__TASK__
One range is to be output from the listing below, exactly as written: the line with "Expand the Revenue sidebar chevron" to the line with "Given: Open the Model (模型) toolbar icon", both kept.

=== Begin Enclosure ===

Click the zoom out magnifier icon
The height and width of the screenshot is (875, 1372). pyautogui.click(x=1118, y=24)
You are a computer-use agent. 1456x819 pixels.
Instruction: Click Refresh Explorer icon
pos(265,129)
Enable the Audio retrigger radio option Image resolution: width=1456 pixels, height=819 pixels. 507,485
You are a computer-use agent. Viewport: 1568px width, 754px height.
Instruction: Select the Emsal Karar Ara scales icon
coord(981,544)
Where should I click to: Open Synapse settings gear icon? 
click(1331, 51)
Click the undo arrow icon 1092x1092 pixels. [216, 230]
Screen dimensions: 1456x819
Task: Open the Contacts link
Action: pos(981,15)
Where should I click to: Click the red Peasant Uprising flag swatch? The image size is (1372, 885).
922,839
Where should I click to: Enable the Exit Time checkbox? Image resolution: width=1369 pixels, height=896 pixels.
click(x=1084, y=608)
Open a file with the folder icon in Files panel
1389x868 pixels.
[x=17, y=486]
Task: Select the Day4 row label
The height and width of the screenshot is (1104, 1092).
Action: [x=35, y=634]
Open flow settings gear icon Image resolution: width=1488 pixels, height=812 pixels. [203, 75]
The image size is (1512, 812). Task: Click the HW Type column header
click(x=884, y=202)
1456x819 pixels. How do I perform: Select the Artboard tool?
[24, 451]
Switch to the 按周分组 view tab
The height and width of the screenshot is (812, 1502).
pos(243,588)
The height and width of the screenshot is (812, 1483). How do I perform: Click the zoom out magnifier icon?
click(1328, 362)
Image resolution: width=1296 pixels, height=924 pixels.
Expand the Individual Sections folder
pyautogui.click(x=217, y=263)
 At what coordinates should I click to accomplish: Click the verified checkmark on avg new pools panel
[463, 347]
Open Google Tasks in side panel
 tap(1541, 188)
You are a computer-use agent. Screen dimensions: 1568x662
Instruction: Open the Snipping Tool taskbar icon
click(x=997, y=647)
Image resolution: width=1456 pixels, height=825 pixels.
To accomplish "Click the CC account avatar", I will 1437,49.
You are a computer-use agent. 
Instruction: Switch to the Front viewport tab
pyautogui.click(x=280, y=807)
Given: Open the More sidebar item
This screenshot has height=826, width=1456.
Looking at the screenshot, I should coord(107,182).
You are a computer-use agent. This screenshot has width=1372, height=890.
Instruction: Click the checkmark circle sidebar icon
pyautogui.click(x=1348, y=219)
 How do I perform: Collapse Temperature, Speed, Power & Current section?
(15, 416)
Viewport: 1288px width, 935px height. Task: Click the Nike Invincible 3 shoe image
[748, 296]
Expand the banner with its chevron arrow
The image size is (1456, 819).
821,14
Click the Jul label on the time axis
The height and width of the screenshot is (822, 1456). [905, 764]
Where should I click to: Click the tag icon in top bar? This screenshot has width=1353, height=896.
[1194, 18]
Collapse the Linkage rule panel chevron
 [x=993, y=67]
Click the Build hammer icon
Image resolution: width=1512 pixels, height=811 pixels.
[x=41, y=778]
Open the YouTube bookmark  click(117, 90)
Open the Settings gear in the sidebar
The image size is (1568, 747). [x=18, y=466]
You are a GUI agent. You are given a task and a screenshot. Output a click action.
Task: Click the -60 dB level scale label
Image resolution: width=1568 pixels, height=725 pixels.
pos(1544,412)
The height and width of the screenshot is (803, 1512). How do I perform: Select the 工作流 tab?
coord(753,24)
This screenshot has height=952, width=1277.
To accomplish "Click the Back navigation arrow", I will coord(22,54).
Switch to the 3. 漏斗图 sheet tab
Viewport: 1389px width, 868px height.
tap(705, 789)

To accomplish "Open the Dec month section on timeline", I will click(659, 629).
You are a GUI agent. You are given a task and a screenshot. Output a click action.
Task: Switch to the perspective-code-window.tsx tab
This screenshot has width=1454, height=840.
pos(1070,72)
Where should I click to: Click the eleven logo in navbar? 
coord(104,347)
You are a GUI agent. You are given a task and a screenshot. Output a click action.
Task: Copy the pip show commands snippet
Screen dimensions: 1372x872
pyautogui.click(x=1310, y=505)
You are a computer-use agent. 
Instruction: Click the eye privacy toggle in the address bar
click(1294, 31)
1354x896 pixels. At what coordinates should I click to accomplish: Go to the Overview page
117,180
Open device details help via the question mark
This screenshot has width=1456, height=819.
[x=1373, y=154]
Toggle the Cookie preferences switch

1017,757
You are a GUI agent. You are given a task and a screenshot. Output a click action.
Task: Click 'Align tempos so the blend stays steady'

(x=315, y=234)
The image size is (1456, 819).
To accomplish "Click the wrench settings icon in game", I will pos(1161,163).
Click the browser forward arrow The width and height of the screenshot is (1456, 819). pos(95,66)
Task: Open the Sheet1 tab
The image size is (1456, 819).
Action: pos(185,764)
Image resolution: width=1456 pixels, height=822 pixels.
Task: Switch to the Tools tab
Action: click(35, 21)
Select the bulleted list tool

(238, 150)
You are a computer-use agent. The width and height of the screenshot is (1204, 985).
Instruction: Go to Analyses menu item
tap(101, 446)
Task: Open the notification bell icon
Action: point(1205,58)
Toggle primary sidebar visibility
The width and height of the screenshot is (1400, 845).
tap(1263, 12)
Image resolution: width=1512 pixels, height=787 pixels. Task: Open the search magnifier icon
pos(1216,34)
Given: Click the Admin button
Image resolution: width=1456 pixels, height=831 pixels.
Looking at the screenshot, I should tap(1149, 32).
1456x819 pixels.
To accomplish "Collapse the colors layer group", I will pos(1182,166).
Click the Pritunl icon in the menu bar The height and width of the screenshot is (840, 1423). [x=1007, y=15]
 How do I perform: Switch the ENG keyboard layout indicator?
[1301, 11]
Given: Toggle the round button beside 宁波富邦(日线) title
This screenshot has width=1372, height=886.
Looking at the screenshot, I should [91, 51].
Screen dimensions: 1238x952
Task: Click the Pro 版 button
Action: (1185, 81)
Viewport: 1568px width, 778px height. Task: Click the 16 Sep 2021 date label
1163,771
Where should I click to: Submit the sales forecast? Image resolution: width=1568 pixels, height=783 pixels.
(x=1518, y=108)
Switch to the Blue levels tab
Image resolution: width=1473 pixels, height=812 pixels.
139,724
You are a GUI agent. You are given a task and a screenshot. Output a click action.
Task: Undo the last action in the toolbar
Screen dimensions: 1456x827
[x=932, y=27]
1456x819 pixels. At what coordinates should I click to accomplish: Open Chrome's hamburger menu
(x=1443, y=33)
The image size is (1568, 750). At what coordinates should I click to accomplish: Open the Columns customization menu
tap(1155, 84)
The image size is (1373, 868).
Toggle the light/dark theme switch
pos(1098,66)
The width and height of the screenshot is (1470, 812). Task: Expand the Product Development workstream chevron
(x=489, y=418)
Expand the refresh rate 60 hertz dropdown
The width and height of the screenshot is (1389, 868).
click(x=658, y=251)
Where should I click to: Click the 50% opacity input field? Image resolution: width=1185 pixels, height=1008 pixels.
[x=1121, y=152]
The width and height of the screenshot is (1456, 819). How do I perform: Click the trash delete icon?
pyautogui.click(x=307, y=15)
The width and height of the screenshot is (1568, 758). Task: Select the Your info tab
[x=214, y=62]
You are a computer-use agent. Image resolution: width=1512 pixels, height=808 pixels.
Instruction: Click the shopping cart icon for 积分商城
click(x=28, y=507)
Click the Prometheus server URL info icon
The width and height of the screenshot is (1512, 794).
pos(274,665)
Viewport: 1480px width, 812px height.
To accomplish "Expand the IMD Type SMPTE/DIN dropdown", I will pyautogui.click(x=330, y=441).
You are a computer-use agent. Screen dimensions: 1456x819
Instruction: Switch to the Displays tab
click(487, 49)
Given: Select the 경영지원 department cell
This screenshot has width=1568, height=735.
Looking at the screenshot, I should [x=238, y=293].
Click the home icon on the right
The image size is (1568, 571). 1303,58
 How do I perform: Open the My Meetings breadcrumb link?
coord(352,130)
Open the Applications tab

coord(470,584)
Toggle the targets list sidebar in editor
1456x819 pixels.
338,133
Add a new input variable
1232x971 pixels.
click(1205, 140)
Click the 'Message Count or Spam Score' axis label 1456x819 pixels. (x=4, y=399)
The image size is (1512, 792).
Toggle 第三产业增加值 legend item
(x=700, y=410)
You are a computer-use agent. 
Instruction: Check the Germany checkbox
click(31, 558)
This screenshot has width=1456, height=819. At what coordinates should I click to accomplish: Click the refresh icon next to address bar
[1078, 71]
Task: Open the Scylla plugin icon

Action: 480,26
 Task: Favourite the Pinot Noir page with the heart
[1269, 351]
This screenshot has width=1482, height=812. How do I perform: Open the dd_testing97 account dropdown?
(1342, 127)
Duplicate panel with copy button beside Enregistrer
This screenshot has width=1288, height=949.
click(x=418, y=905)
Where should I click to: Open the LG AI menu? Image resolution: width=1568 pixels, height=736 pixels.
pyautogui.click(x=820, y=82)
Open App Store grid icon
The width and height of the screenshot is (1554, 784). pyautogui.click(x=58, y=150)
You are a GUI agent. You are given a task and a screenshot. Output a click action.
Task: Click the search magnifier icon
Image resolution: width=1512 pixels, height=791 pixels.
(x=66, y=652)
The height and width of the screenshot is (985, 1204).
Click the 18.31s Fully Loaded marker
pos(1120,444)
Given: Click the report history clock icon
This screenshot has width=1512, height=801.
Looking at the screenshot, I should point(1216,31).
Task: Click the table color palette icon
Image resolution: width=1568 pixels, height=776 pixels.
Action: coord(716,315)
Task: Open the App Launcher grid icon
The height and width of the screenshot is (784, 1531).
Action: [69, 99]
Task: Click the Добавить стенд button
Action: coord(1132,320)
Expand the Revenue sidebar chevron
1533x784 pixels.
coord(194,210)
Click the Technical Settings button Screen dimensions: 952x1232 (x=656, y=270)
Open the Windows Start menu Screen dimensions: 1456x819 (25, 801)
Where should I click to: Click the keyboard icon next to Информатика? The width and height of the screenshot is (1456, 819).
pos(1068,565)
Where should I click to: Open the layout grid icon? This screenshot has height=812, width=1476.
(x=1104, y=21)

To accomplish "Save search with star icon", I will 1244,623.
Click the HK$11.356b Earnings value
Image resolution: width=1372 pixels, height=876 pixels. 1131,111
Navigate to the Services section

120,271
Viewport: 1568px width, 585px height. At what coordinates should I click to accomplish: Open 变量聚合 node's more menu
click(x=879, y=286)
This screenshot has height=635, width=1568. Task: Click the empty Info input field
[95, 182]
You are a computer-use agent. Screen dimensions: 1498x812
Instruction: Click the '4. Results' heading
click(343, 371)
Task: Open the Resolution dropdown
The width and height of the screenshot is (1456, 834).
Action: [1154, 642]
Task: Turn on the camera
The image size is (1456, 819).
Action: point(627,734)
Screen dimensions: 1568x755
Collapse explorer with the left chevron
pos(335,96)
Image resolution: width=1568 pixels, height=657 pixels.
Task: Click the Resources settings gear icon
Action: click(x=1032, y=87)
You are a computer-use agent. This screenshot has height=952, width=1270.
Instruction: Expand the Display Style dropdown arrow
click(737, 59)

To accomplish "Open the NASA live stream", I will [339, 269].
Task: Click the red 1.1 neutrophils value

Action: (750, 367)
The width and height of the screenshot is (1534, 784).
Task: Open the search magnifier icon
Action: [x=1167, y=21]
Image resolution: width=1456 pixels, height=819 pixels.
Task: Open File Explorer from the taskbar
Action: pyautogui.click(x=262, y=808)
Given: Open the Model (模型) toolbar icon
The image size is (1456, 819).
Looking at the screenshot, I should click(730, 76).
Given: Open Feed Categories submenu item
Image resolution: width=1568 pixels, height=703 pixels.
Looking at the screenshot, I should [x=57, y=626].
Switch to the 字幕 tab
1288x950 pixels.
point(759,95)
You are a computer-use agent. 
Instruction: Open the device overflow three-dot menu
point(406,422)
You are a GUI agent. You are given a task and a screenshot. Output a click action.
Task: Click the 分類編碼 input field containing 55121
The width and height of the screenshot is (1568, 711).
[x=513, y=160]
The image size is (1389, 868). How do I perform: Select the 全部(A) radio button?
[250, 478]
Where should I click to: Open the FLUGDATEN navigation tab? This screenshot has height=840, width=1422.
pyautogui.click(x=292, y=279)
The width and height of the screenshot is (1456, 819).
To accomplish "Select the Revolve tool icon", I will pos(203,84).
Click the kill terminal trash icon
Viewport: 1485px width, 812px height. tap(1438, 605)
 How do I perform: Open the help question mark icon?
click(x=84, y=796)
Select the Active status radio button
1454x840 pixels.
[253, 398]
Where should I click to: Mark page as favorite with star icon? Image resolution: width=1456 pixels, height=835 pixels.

=== End Enclosure ===

__ANSWER AREA__
Expand the Revenue sidebar chevron
1533x784 pixels.
coord(194,210)
Click the Technical Settings button Screen dimensions: 952x1232 (x=656, y=270)
Open the Windows Start menu Screen dimensions: 1456x819 (25, 801)
Where should I click to: Click the keyboard icon next to Информатика? The width and height of the screenshot is (1456, 819).
pos(1068,565)
Where should I click to: Open the layout grid icon? This screenshot has height=812, width=1476.
(x=1104, y=21)

To accomplish "Save search with star icon", I will 1244,623.
Click the HK$11.356b Earnings value
Image resolution: width=1372 pixels, height=876 pixels. 1131,111
Navigate to the Services section

120,271
Viewport: 1568px width, 585px height. At what coordinates should I click to accomplish: Open 变量聚合 node's more menu
click(x=879, y=286)
This screenshot has height=635, width=1568. Task: Click the empty Info input field
[95, 182]
You are a computer-use agent. Screen dimensions: 1498x812
Instruction: Click the '4. Results' heading
click(343, 371)
Task: Open the Resolution dropdown
The width and height of the screenshot is (1456, 834).
Action: [1154, 642]
Task: Turn on the camera
The image size is (1456, 819).
Action: point(627,734)
Screen dimensions: 1568x755
Collapse explorer with the left chevron
pos(335,96)
Image resolution: width=1568 pixels, height=657 pixels.
Task: Click the Resources settings gear icon
Action: click(x=1032, y=87)
You are a computer-use agent. This screenshot has height=952, width=1270.
Instruction: Expand the Display Style dropdown arrow
click(737, 59)

To accomplish "Open the NASA live stream", I will [339, 269].
Task: Click the red 1.1 neutrophils value

Action: (750, 367)
The width and height of the screenshot is (1534, 784).
Task: Open the search magnifier icon
Action: [x=1167, y=21]
Image resolution: width=1456 pixels, height=819 pixels.
Task: Open File Explorer from the taskbar
Action: pyautogui.click(x=262, y=808)
Given: Open the Model (模型) toolbar icon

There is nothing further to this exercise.